The Colorado Health Institute released a study today on the public policy successes and setbacks of legalized marijuana sales in Colorado, which became the first state to legalize retail marijuana on January 1, 2014.

While predictions centered on crime waves, an epidemic of overdoses, skyrocketing drug use among kids and a tax windfall for schools, none of this has happened.

Instead, more than a year later, the most pressing issues are how to label edible marijuana products, how to deal with unpredictable tax revenues and how the state’s marijuana merchants can safely bank their money.

The CHI research brief – “Legal Marijuana Coming Into Focus: An Analysis of Colorado’s Policy Landscape” – reports that the size and scope of Colorado’s marijuana market is beginning to come into focus in this second year of legalization.

Colorado’s pioneering regulators and policymakers have many hard-won lessons to share with the states – and even countries – making this leap in public policy as they contemplate legalizing retail marijuana.

CHI’s analysts identified six policy lessons from Colorado’s first-out-of-the-gate experience:

“Seed to Sale” Regulation Works, But Only When It’s Used.

The careful tracking of marijuana from growers to retailers is intended to make sure pot is kept out of the hands of minors and black market drug dealers. For the most part, the system works, but not all marijuana is regulated in this way.
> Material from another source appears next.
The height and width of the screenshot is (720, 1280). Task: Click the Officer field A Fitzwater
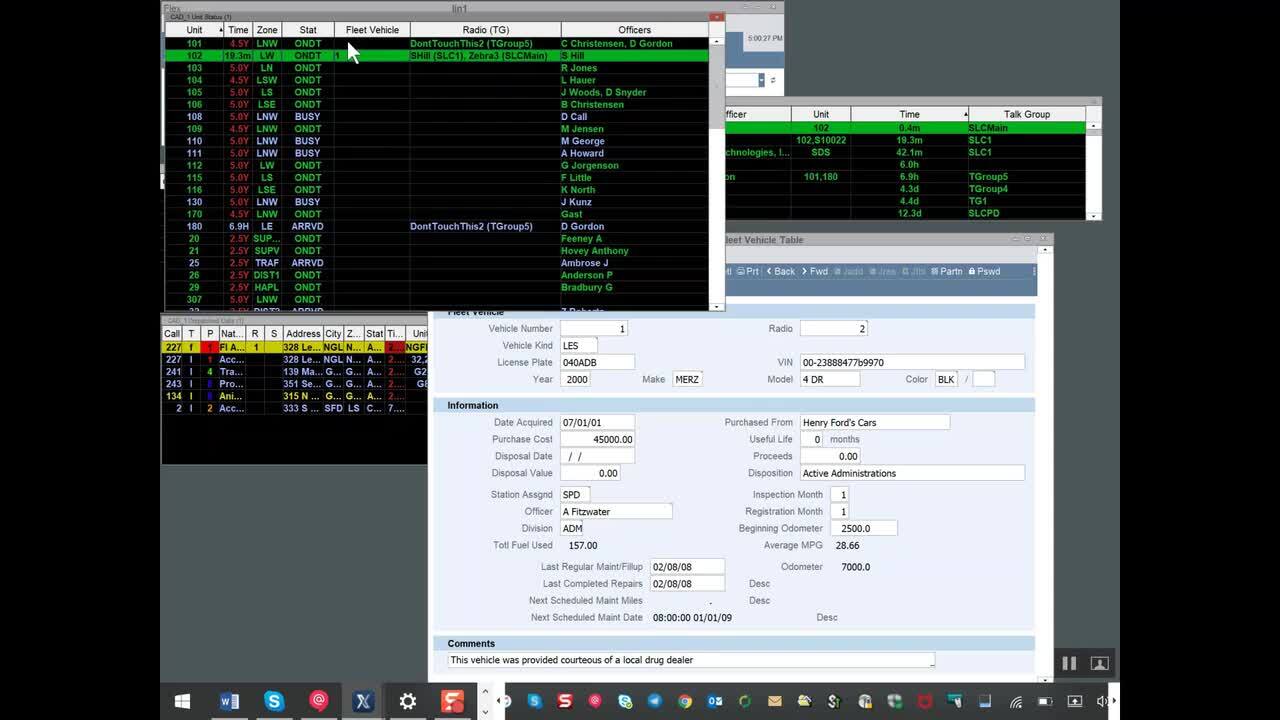615,511
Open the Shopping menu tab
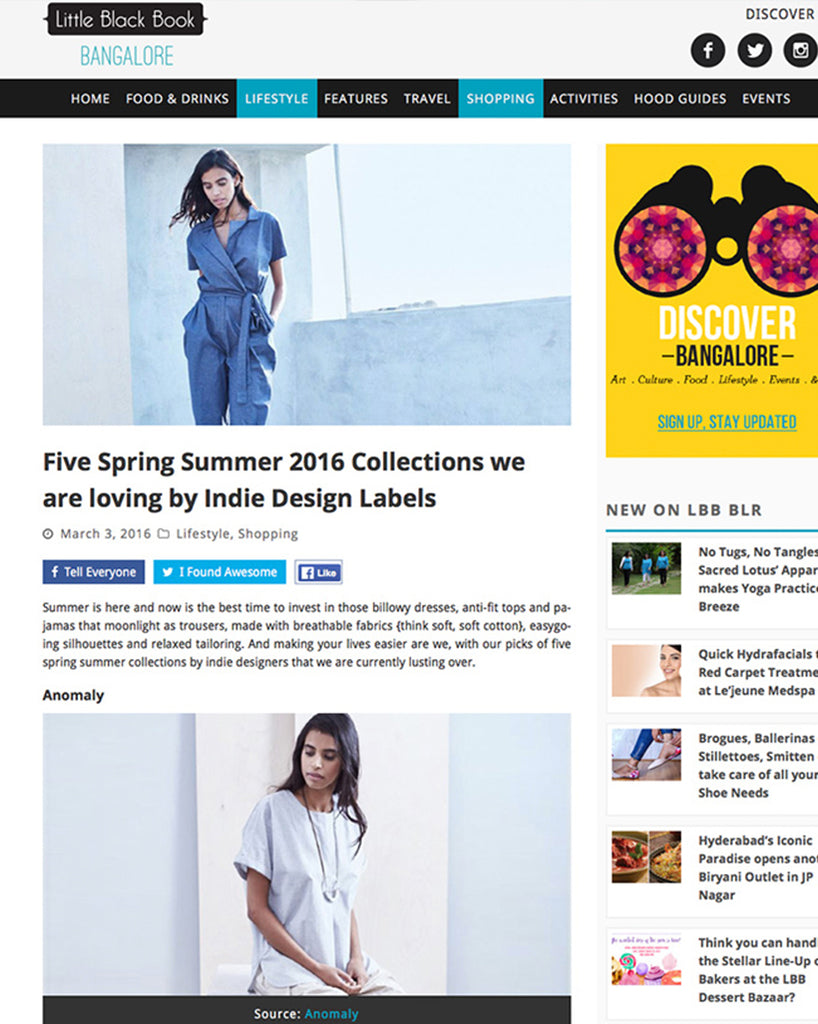This screenshot has height=1024, width=818. coord(501,99)
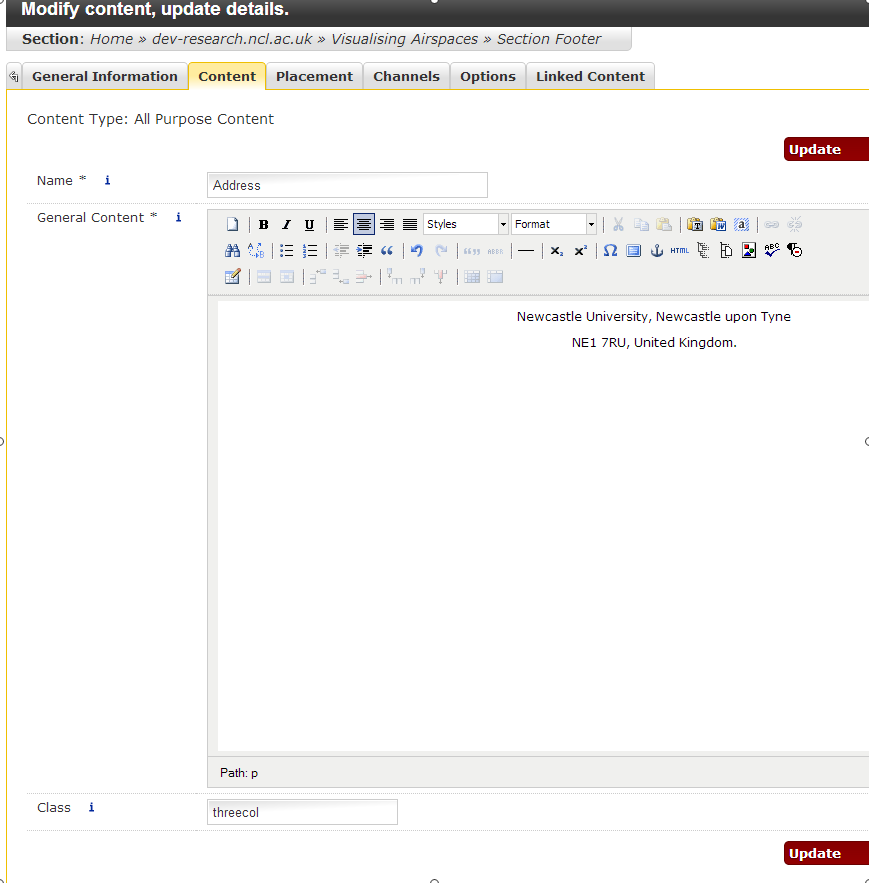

And there is no “sale to smoke” system to track pot after it leaves a retail store.

Legalization Has Led To Neither Economic Boom Nor Economic Doom.

Both supporters and detractors of legalization overstated its effects on Colorado’s economy.

Marijuana Revenue Is Not Rocky Mountain High.

Tax revenue in the first year has lagged predictions. A number of factors, some unique to Colorado, have made it hard to accurately anticipate sales levels.

Bring In the Banks or Bank On Trouble.

Threats of federal prosecution are keeping banks on the sideline, which has forced marijuana businesses to deal in cash, increasing the risk of crime and making it harder to police.

It’s Not Your Grandfather’s Marijuana.

Today’s pot is much more potent, and it comes in new forms, such as edibles. Colorado failed to completely anticipate how much attention edibles would attract and how difficult it would be to regulate them.

We Know What We Don’t Know About Health.

Colorado didn’t have much data on marijuana’s health impacts before voters legalized it, and public health knowledge is still scant. 

CHI’s research was led by Sara Schmitt, Director of Community Health Policy; Research Analyst Hannah Wear; and Joe Hanel, Senior Communications Expert.

Need More Information?

Lead Researcher Sara Schmitt is available at schmitts@coloradohealthinstitute.org or at 720-382-7081. Deborah Goeken, Senior Director of Communications, is available at goekend@coloradohealthinstitute.org or at 720-382-7094.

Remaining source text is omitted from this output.